Twelve Days of Winter #7. Simon and Garfunkel: Silent Night/Seven O’clock News
December 18, 2024
Colin Randall writes: Paul Simon is entitled to be cross about how he and Art Garfunkel were perceived in snootier corners of British folk in the 1960s. To put it bluntly, many of us foolishly looked down on them, mocked their songs and dismissed them as limp-wristed, lightweight pop-folk.
It was all so much nonsense, of course. Simon paid his dues as faithfully as Tom Paxton or Jackson D Frank or Martin Carthy to the British folk scene. He was also writing some strong, enduring songs that didn't deserve to be parodied, as we did in Bishop Auckland, Co Durham, with lyrics childishly changed to I Am a Rock, making the refrain I am a sock/ I am a nylon ....

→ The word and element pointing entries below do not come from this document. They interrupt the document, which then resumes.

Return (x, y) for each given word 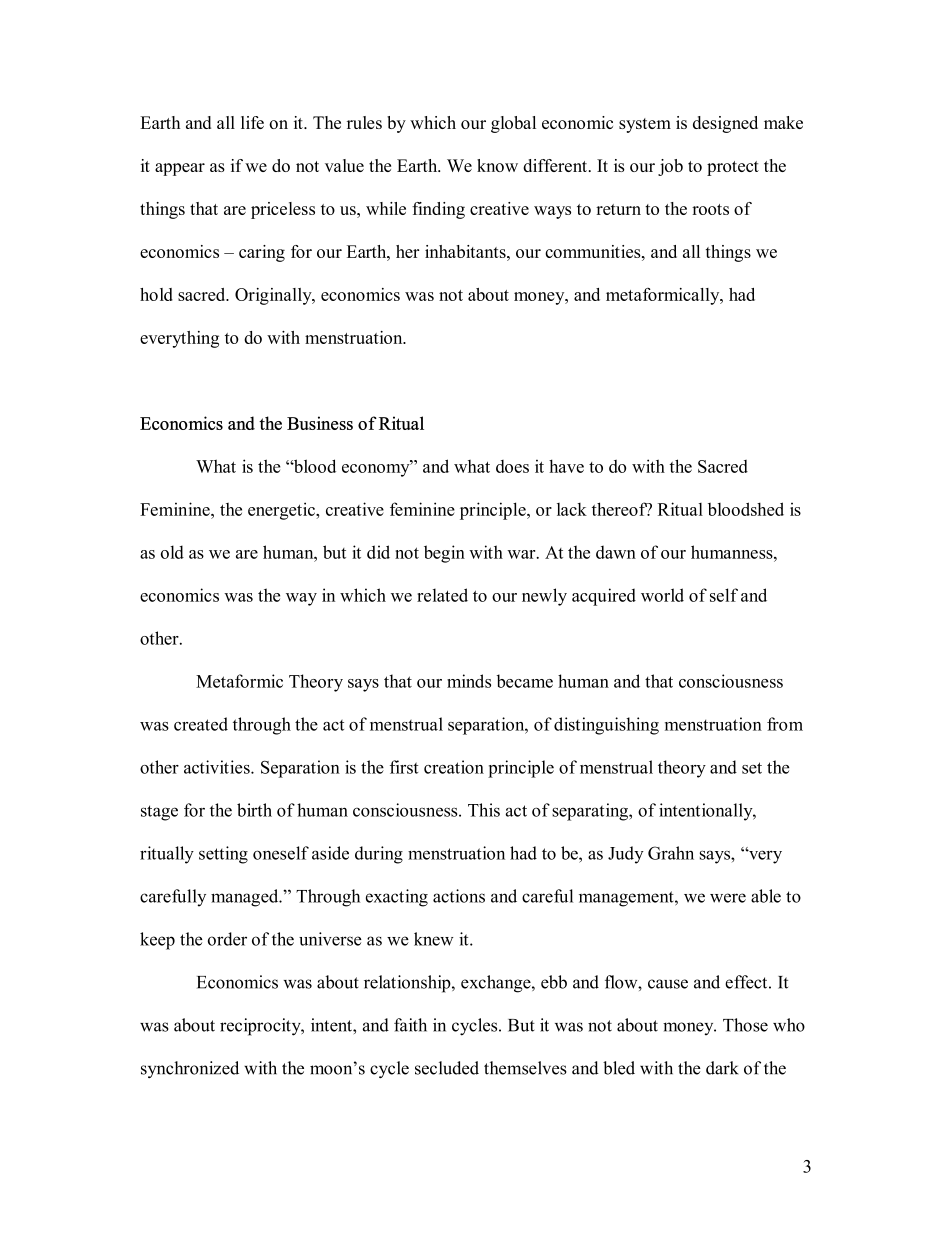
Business (320, 423)
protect (733, 168)
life (252, 122)
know (497, 165)
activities (218, 767)
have (566, 466)
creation (454, 767)
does (512, 466)
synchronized (190, 1069)
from (785, 724)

Simon snd Garfunkel. Fair use: https://en.wikipedia.org/w/index.php?curid=1271607
Now 83, Simon can look back on an extraordinary career that has brought him 16 Grammy awards and twice seen him inducted into the Rock and Roll Hall of Fame. He even made up with Carthy after a 35-year feud over the arrangement of Scarborough Fair, which the young Carthy had taught the young Simon, leaving him feeling under-recognised when it became a big hit.
No help from Carthy was needed when Silent Night/Seven O’clock News was included on the 1966 album Parsley, Sage, Rosemary and Thyme, the third Simon and Garfunkel studio LP. Juxtaposing the soothing Christmas solemnity of a much-loved carol with a ghastly news bulletin was a stroke of genius.

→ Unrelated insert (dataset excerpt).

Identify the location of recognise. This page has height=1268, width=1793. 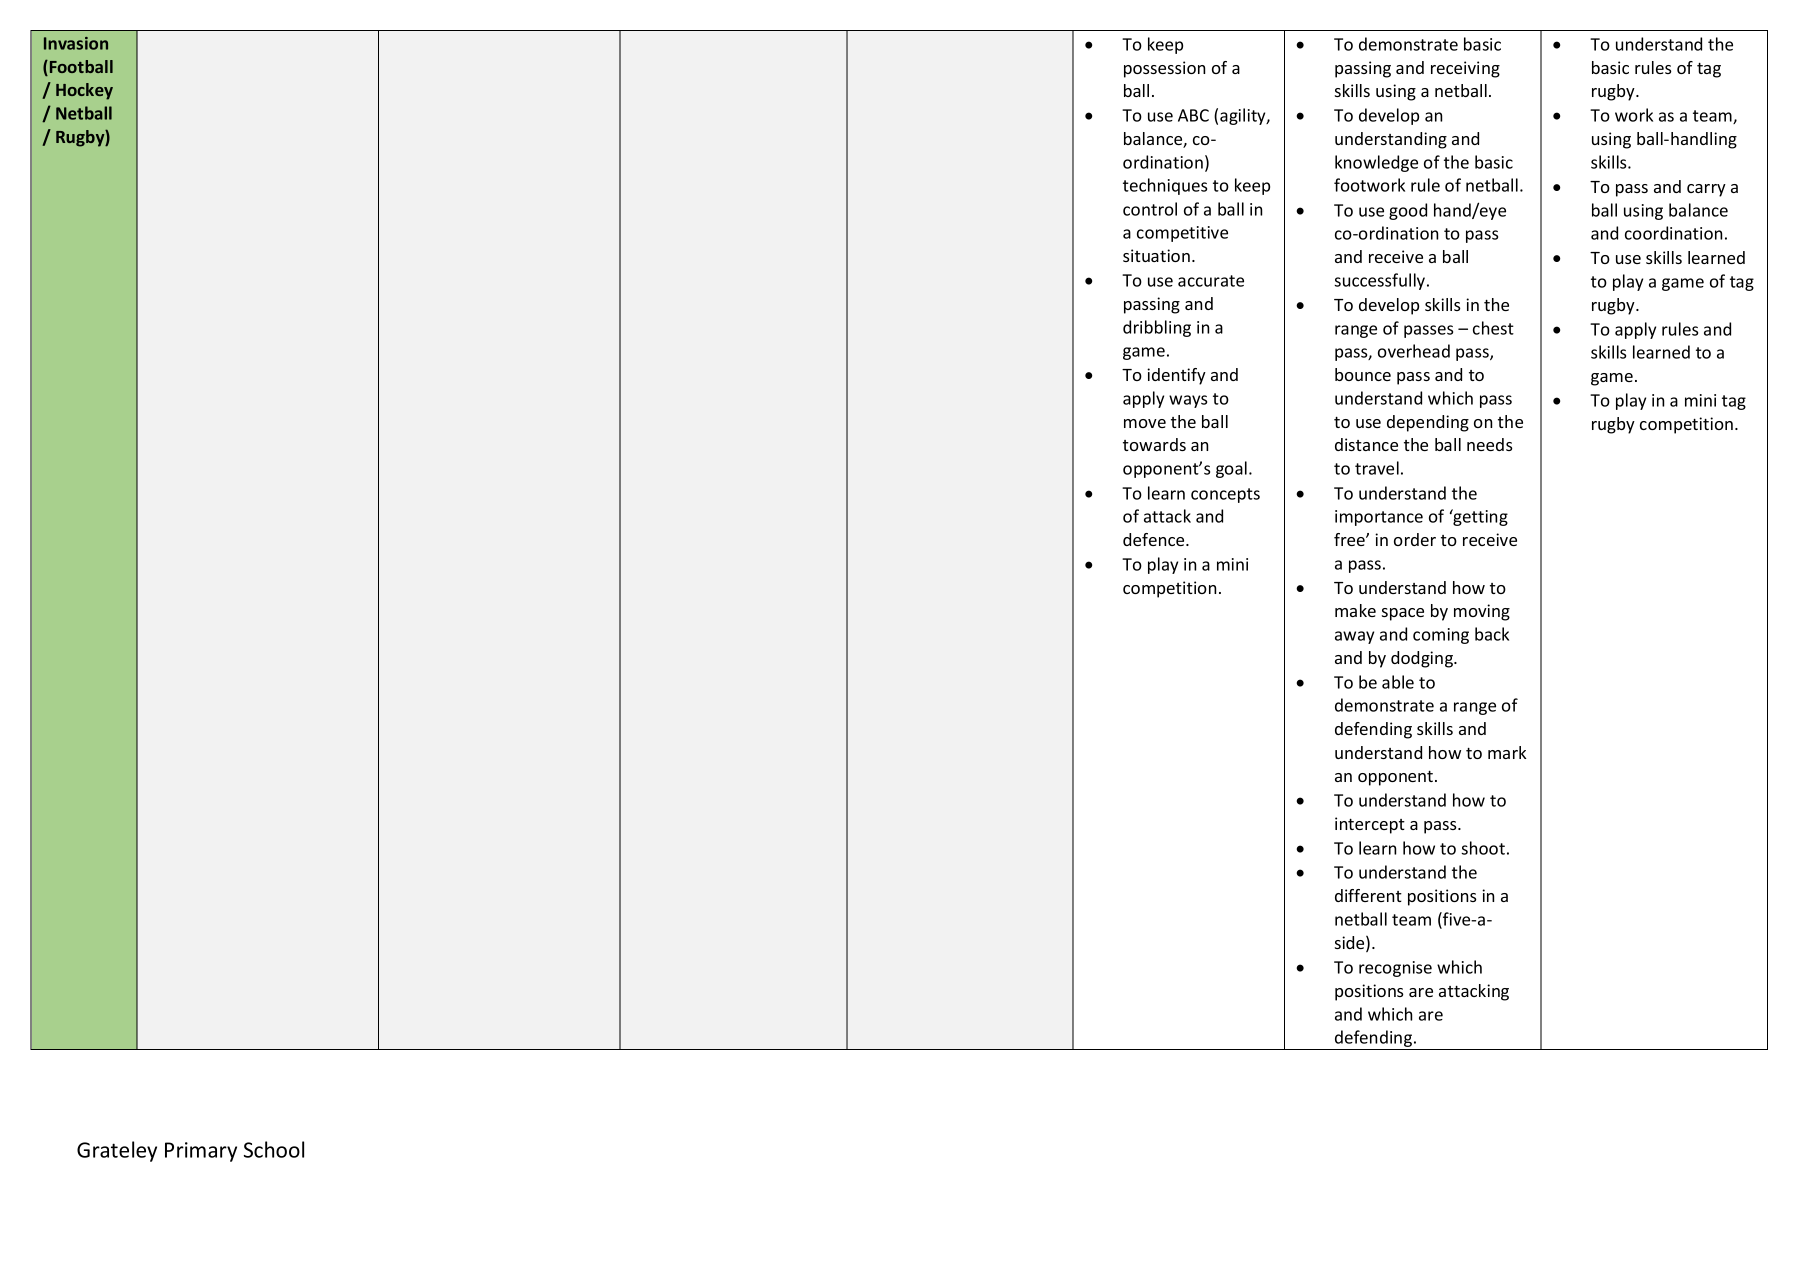
(1395, 969).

With gathering volume, each news item dealing with war, racial violence and mass murder competed with the verses of the carol, reducing their cosy seasonal character to a heap of cant.
Paul Simon once said Silent Night was the song he most wished he had written. It has been described as the most recorded Christmas song in history, having started out as a poem written in 1816 by Fr Joseph Moor, an assistant priest in Austria, and put to the music two years later at Moor's request by Franz Gruber, the organist at the church near Salzburg to which he had moved.
For their innovative treatment of the song, Simon and Garfunkel recorded it with the accompaniment of not only a piano but the news bulletin compiled and read by a broadcaster, Charlie ODonnell, covering heartwarming tidings of the Vietnam war, celebrity death, serial murders of student nurses and attempts to stop Martin Luther King leading a civil rights march.
in 2019, Phoebe Bridgers recorded an updated version with a different set of items in the news bulletin including the opioid scandal, Talibanesque curbs on American women's right to abortion and Trump impeachment proceedings. It's good but Simon and Garfunkel earned much greater credit for doing it first.